This repository provides the code used in the following paper:
M. Kim and A. Anpalagan, "Tor Traffic Classification from Raw Packet Header using Convolutional Neural Network," 2018 1st IEEE International Conference on Knowledge Innovation and Invention (ICKII), Jeju, 2018, pp. 187-190, doi: 10.1109/ICKII.2018.8569113.
https://ieeexplore.ieee.org/document/8569113/
Tor/Non-Tor Dataset is available at UNB-CIC.
This research uses 1D-CNN to classify the Tor/Non-Tor traffic which is anonymous data stream and categorize the specific data stream such as Video, Audio, Browsing, etc. on the raw paket header of traffic data.
The initial dataset is given in PCAP format that can be efficiently read in Wireshark software.

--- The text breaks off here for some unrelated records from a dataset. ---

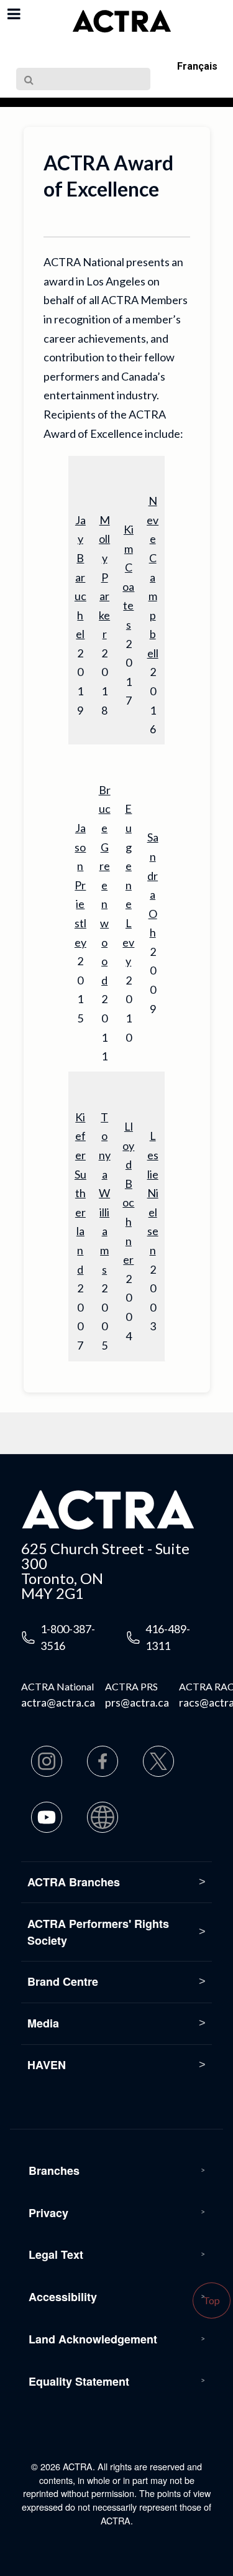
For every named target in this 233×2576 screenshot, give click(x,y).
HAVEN (46, 2065)
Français (197, 66)
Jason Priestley (80, 885)
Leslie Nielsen (152, 1193)
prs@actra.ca (137, 1702)
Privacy (48, 2213)
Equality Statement (79, 2381)
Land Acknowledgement (93, 2339)
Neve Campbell (152, 577)
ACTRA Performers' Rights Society (98, 1932)
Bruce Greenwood (105, 885)
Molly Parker (104, 577)
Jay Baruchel (80, 577)
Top (211, 2300)
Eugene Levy (128, 885)
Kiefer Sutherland (80, 1193)
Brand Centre (62, 1981)
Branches (54, 2170)
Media (43, 2023)
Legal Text (56, 2254)
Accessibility (63, 2297)
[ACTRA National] (122, 21)
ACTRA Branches (73, 1882)
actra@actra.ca (58, 1702)
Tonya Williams (105, 1193)
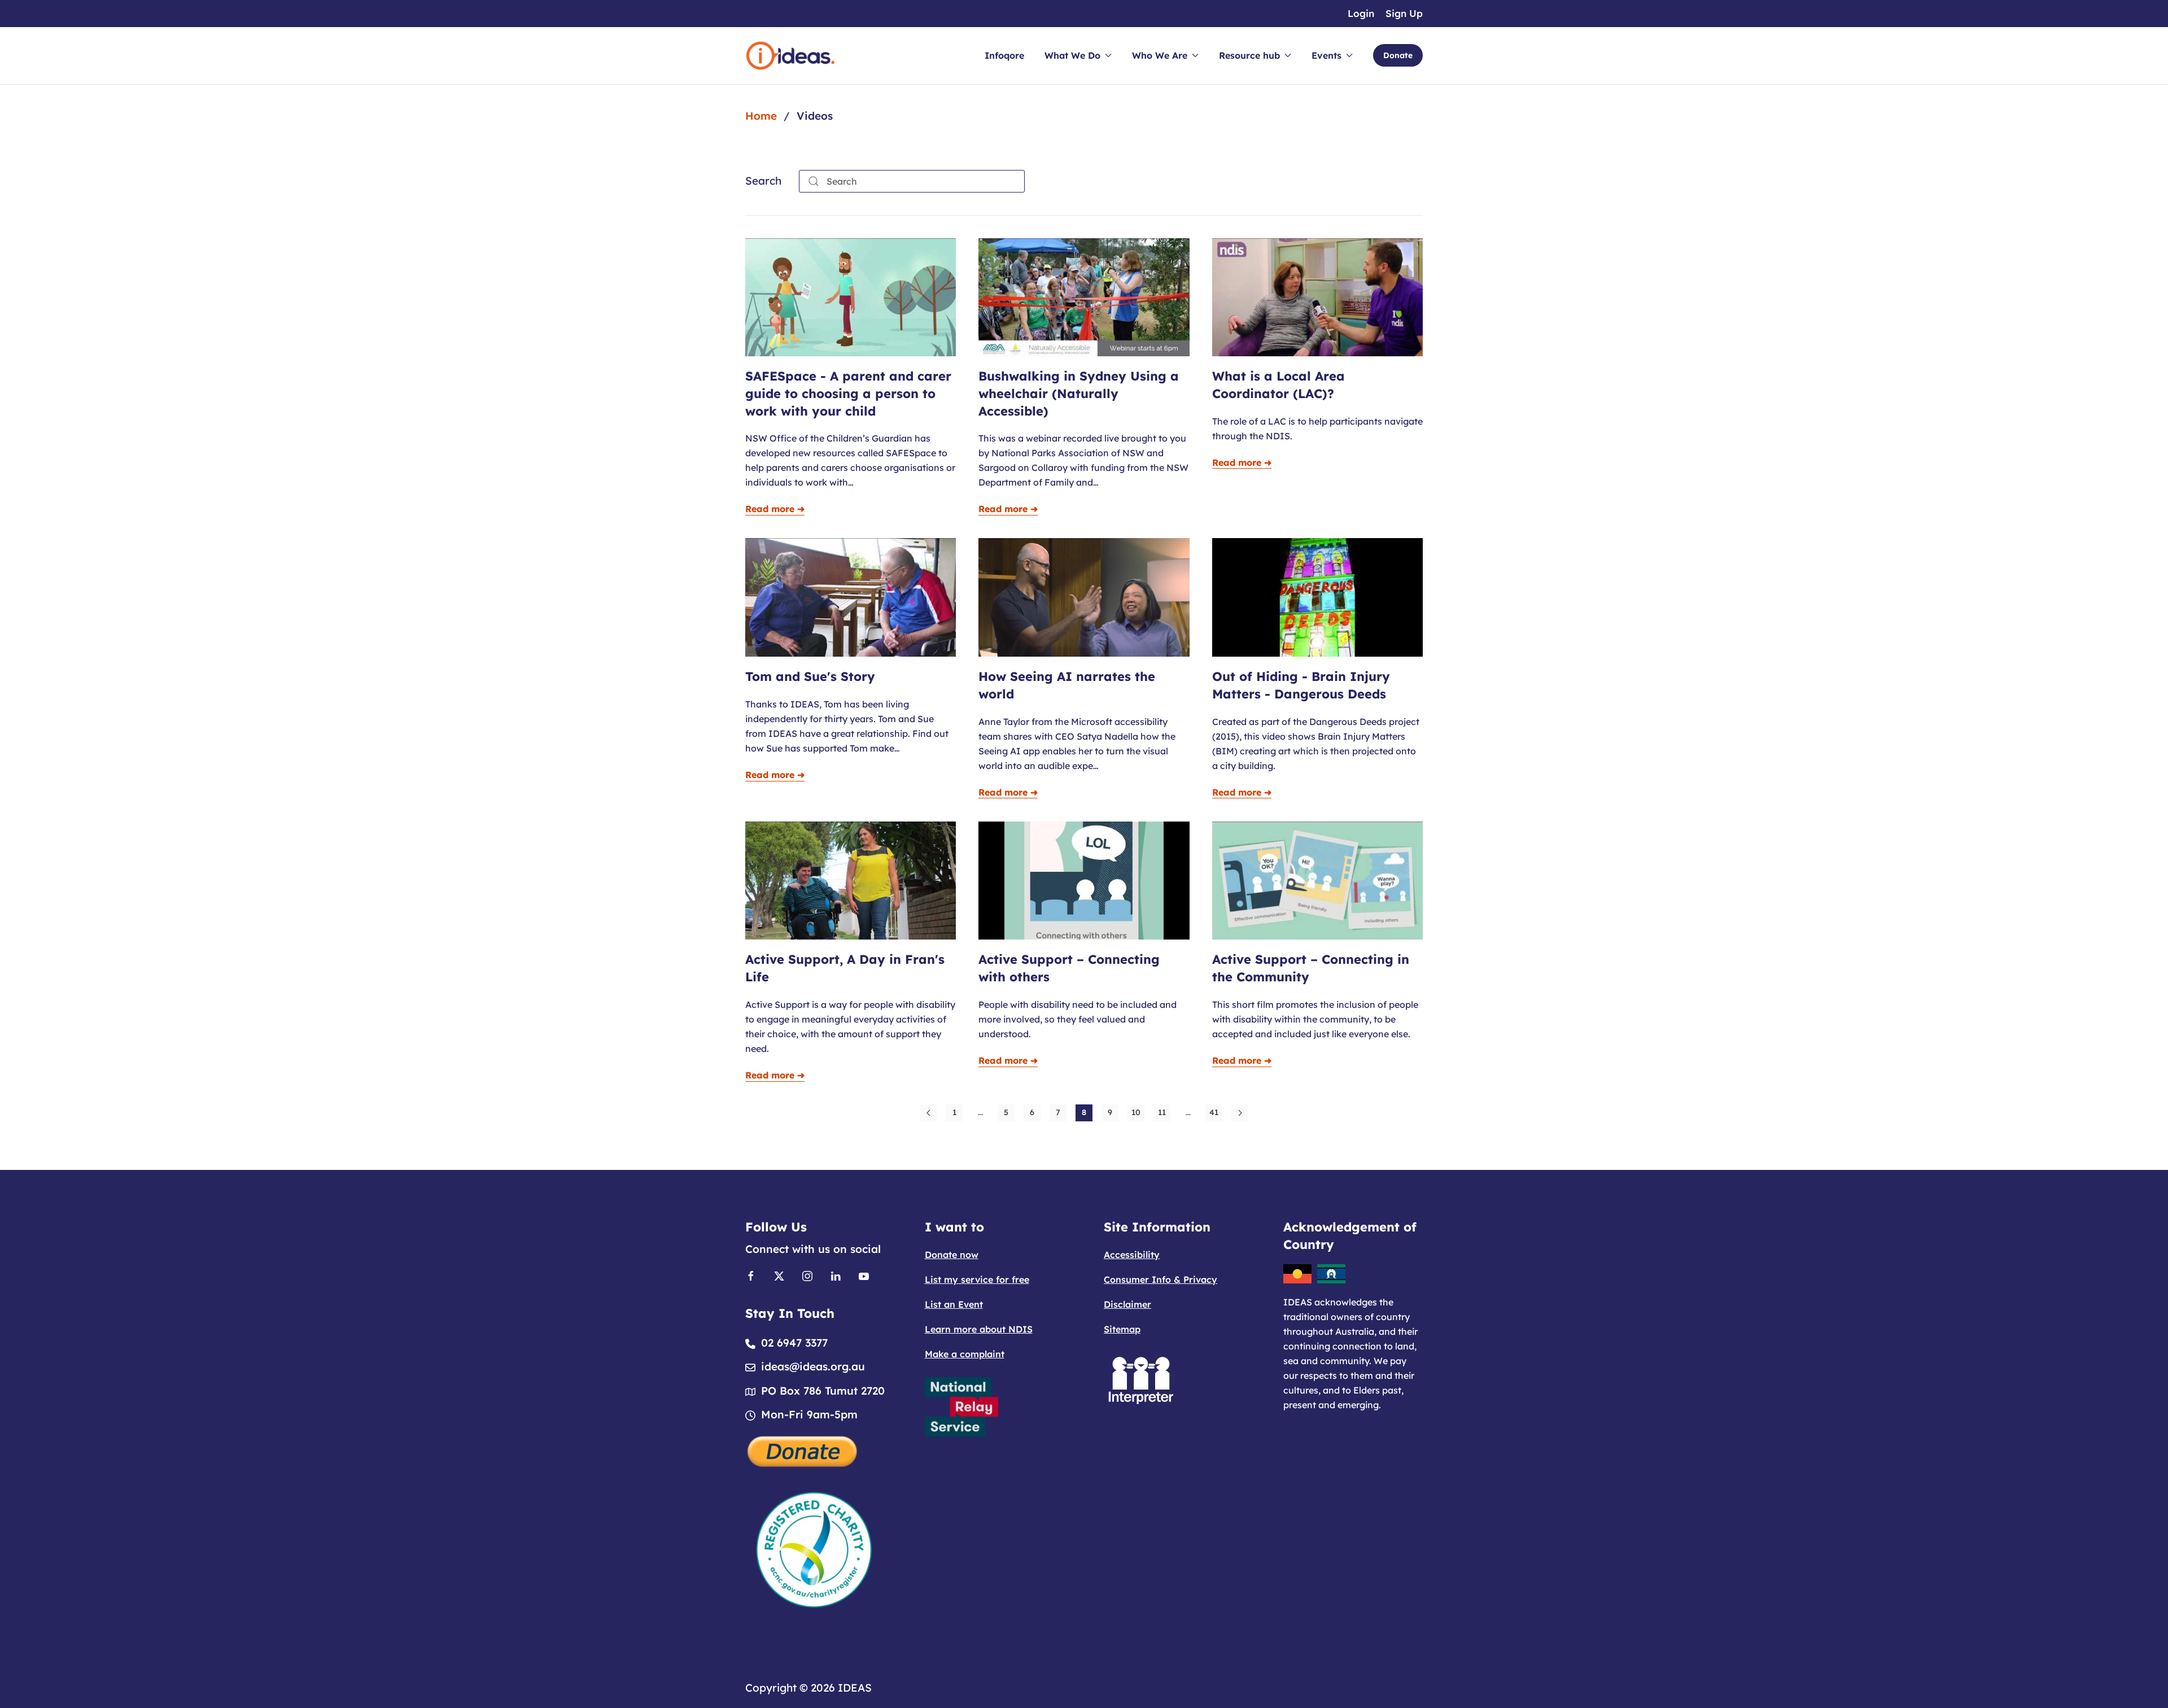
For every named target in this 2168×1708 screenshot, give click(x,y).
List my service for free (977, 1279)
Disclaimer (1127, 1304)
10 (1135, 1112)
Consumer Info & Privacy (1160, 1279)
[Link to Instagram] (807, 1275)
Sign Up (1404, 13)
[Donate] (802, 1450)
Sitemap (1122, 1329)
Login (1361, 13)
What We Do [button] (1072, 55)
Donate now (951, 1254)
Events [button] (1326, 55)
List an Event (954, 1304)
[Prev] (928, 1112)
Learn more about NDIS (979, 1329)
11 (1162, 1112)
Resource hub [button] (1249, 55)
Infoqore (1004, 55)
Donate (1398, 55)
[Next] (1239, 1112)
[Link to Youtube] (863, 1275)
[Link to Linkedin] (835, 1275)
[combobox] (912, 181)
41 (1213, 1112)
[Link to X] (779, 1275)
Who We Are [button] (1159, 55)
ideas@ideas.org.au (813, 1366)
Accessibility (1132, 1254)
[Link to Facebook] (751, 1275)
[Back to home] (790, 55)
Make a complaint (964, 1354)
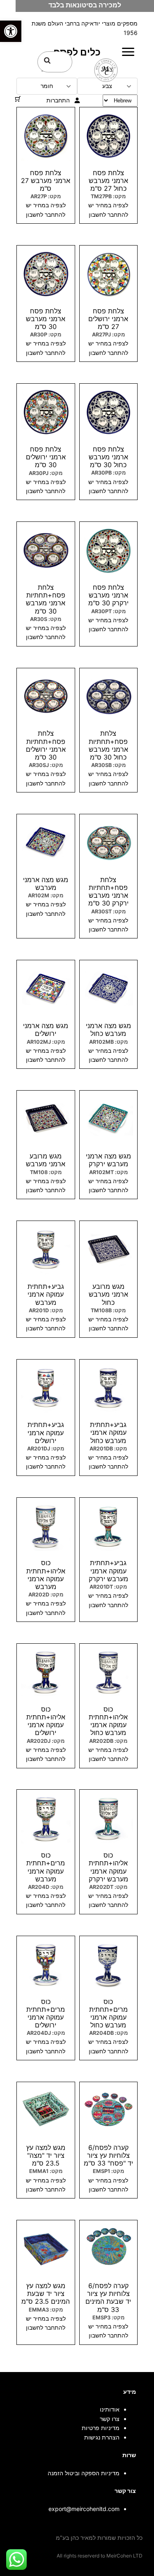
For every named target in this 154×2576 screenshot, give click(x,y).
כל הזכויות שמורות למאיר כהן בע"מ (99, 2537)
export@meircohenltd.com (84, 2508)
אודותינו (110, 2409)
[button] (10, 31)
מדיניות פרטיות (101, 2427)
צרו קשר (110, 2418)
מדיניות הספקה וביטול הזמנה (84, 2472)
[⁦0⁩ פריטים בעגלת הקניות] (18, 99)
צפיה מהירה (108, 249)
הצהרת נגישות (102, 2437)
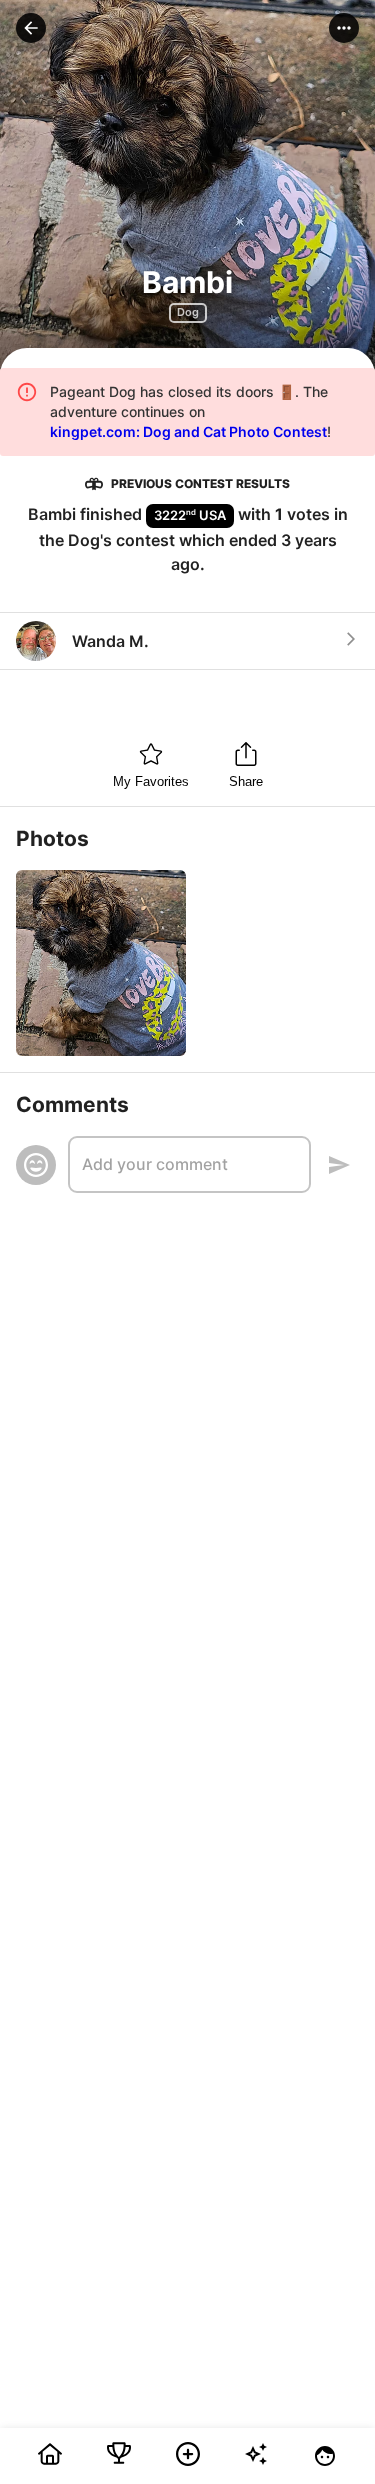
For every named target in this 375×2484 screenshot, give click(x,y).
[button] (31, 28)
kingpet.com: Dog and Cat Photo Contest (188, 431)
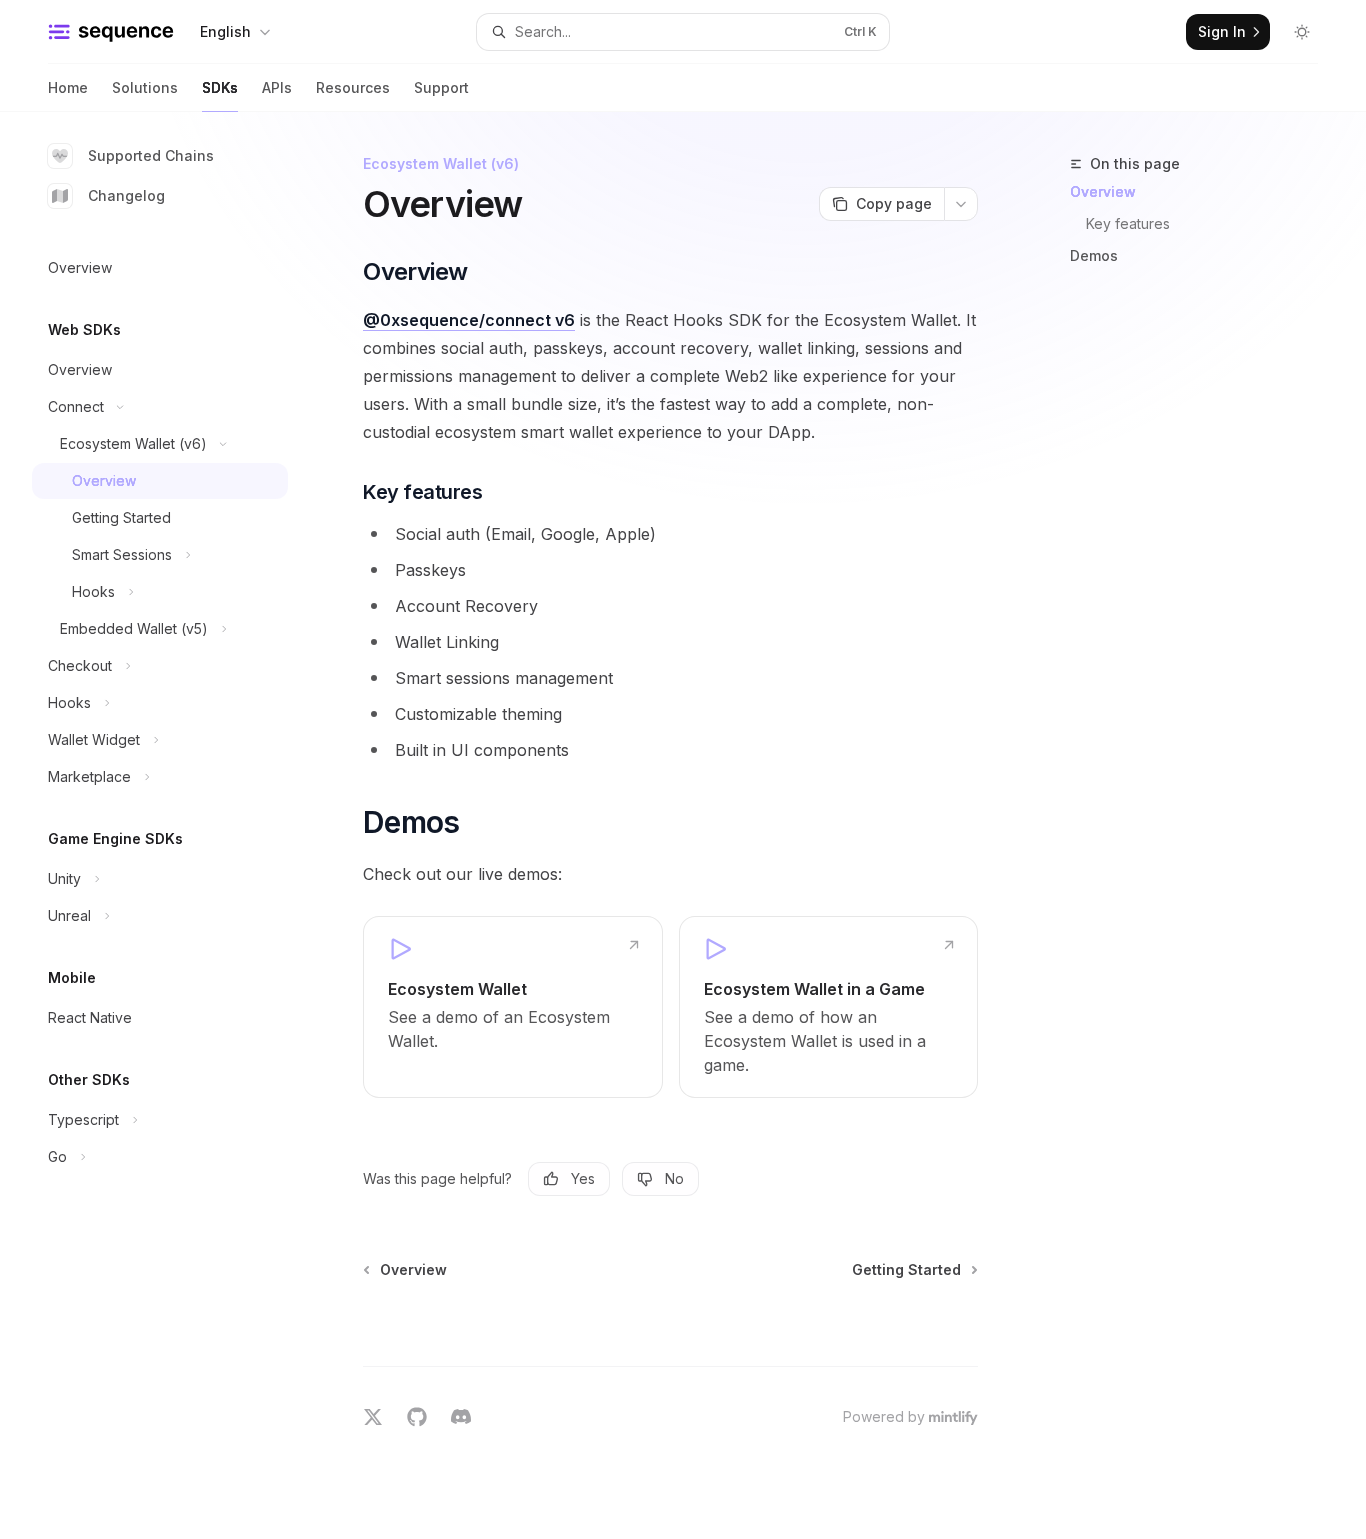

Using files in pcapFileConverters, Tor / non-Tor traffic packets can be extracted into hexadecimal values in .txt file.
RawPacketParser parses raw data and extracts TCP/IP packet header values from it.
RawPacketClassifier is implemented using Tensorflow and the model runs on Google Cloud Platform.
gcloud ml-engine execute command.txt is the command used to run the model using ML-Engine.
DatasetProcessor processes data for testing various scenarios used in the paper. Please note that this research doesn't consider time-series feature to divide training/test set, so the result might be different if dataset is divided based on it including accuracy.